The Federal Reserve is under siege!Huge losses and layoffs to survive, triple crises reveal the trut

Mondo Finance Updated on 2024-01-26

Recent data shows that the Fed is facing huge losses, amounting to $120.4 billion. However, the Fed** claims that they do not threaten bankruptcy. However, does this claim hold water?In fact, the Fed's losses are reflected in fictitious accounts called "deferred assets" that will be deducted from future profits. This practice has raised questions in the market, and it is absurd for a listed company to use future profits to offset current losses. Some analysts said it could take four years for the Fed to make up for the loss. However, this future profit does not exist, which is reminiscent of the new clothes of the emperor in fairy tales. In the face of the siege of **, the situation of the Federal Reserve is worrying.

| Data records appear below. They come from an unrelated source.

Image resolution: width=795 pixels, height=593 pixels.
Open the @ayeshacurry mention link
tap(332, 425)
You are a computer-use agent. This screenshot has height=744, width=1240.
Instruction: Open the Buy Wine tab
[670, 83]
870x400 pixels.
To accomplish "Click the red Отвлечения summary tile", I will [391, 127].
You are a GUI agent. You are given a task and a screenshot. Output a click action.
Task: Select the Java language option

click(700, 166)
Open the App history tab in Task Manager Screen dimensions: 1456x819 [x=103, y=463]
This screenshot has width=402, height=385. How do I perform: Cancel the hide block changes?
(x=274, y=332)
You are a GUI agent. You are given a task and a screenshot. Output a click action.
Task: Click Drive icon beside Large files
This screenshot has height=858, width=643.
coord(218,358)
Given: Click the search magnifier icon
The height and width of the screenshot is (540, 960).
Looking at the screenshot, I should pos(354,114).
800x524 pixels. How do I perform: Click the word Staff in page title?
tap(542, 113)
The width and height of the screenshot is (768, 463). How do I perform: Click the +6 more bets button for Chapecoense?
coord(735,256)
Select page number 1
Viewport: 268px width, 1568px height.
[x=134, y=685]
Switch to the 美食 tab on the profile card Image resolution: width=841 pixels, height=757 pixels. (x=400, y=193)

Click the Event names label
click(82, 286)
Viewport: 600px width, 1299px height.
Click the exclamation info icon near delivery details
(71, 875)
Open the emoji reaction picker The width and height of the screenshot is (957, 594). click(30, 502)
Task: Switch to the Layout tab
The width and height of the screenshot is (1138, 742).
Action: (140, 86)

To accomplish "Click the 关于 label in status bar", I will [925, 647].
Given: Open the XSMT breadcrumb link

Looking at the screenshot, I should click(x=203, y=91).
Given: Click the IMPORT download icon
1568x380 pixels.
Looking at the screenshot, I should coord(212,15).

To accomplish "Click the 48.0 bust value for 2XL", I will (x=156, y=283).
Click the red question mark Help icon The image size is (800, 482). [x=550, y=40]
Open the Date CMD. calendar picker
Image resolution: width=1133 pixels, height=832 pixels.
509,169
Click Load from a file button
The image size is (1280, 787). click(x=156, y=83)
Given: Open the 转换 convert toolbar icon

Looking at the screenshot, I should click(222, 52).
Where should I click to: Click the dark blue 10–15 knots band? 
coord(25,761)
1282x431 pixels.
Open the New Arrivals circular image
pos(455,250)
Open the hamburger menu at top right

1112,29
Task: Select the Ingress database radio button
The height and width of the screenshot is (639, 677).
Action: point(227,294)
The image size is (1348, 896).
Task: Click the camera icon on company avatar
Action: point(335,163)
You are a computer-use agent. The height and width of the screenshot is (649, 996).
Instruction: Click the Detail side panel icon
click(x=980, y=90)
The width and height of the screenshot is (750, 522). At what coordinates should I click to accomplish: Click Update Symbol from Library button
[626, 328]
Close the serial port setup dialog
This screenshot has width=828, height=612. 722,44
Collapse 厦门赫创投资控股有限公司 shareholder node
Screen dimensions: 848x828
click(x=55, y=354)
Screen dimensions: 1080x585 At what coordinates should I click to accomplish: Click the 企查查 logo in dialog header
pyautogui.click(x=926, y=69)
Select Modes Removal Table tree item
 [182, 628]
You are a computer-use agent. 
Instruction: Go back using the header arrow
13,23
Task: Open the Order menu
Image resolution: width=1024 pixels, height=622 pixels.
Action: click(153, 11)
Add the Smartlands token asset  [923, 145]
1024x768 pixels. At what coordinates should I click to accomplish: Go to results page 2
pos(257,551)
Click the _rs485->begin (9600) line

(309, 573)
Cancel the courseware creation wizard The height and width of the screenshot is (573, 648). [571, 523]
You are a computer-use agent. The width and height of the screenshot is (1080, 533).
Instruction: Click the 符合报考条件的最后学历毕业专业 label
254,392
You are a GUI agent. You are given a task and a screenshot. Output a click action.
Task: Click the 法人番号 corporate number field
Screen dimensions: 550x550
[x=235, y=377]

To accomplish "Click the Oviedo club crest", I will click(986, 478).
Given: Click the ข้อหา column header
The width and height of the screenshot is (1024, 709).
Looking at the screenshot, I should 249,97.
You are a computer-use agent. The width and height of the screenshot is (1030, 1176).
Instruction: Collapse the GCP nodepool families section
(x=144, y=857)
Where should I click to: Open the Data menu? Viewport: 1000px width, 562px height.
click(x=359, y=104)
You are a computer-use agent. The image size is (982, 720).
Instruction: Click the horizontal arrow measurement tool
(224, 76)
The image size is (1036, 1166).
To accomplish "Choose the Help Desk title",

The Fed's huge losses have attracted a lot of attention. On the one hand, fictitious account "deferred assets" allow the Fed to push losses back into the future to cover it, a practice that has raised questions in the market. After all, profits must be real, not virtual. On the other hand, experts believe that the Fed will need to invest a lot of time and effort to cover this loss, which will inevitably have an impact on its future operations. This loss is a serious blow to the Fed and reveals some truths in the US economy.

The Fed has made a series of deadly moves over the past few years that have put it in the predicament it is today. The first is the 11 rate hikes since March 2022, which has caused huge distress to the world. The Fed may not have realized that it would burn itself if it set it on fire. Second, in order to reduce losses, the Fed has sharply reduced its balance sheet, which has had a huge impact on the $8 trillion in bonds it is responsible for. Against the backdrop of rising interest rates in the US dollar, these bonds have become worthless. The Fed was forced to sell it for cash at a low price. However, this practice has also exacerbated the deterioration of its financial situation. The double whammy of the Fed's interest rate hikes and balance sheet reduction has put it under serious threat of bankruptcy.

The Fed has provoked turmoil in financial markets with its actions. First, they have resorted to successive interest rate hikes in response to inflationary pressures. However, this policy of raising interest rates has left global markets, especially emerging markets, in a difficult position. Many countries' currencies and economies have been severely affected, which has cast doubt on the Fed's policy. Second, in order to reduce the scale of risk, the Fed has massively reduced its balance sheet, which has put pressure on its bond holdings. The value of these bonds plummeted due to the impact of the dollar's interest rate hikes, and the Fed had to sell at a loss in order to reduce its losses. This behavior not only worsens the Fed's financial position, but also further weakens market confidence in it.

Faced with huge losses and the threat of bankruptcy, the Fed had to find a way to survive. There are three key ways to help the Fed weather the storm. First, they can stick to their balance sheet reduction policy and minimize their losses as much as possible. This means that they need to continue to sell their assets at a low price and exchange them for cash. Second, they can borrow money from the U.S. Treasury to cover their losses. Although the Treasury itself is facing huge debt pressure, it is still possible to provide some financial support to the Fed under certain conditions. Finally, the Fed could seek shareholder capital increases and borrow money from more than 3,000 banks to meet short-term funding needs. However, the implementation of this plan is very difficult because it requires the consent of shareholders. However, there are not many shareholders who can provide financial support to the Fed, which also makes the Fed face challenges in terms of cash flow and cost control. Faced with this triple crisis, the Fed has had to lay off staff and cut back on spending to ease financial stress and keep it running. However, it's worth noting that the Fed still needs to find a way to resolve the bankruptcy crisis and keep it running with the money it needs**. This question concerns the future direction of the U.S. economy and the sustainability of the Federal Reserve as the most authoritative monetary regulator in the United States.

To sum up, while the Fed is not facing bankruptcy directly, its large losses, bankruptcy pressures, and crises in cash flow and cost control have raised questions about the Fed's future. It has also raised concerns about the U.S. economy, revealing some of the problems hidden behind the U.S. economy.